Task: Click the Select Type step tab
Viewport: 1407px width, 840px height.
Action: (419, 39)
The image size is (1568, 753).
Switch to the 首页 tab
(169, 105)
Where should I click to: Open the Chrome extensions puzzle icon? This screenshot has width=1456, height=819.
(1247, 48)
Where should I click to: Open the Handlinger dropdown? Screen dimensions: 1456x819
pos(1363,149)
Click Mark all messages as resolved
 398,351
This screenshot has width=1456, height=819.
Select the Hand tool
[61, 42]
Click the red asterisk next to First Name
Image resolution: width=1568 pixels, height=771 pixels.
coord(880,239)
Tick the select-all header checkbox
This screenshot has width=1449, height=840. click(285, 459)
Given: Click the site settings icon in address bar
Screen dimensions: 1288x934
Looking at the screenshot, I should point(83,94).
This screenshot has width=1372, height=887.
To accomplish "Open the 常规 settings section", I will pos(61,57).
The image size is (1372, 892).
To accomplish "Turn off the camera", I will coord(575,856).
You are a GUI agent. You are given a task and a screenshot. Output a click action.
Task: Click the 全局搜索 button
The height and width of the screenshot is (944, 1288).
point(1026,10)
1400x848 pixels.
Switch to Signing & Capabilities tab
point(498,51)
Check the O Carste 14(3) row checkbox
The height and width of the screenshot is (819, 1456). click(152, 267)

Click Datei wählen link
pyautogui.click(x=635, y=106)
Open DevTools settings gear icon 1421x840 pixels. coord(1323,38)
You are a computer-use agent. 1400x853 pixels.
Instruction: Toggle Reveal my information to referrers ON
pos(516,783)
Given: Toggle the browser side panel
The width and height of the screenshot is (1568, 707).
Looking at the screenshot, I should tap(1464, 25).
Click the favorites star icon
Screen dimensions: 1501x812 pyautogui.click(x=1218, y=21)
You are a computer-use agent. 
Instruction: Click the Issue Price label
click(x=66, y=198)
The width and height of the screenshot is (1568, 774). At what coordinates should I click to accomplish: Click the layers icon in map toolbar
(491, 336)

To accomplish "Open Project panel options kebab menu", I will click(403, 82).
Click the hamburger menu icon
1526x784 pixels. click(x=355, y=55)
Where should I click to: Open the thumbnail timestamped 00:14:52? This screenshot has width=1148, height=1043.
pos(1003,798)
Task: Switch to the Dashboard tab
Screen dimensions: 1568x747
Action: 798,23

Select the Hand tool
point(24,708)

PROBLEM
What is needed is each line from the records with the word "computer" in it.

RESULT OF THIS TASK
You are a computer-use agent. 1400x853 pixels.
You are a computer-use agent. 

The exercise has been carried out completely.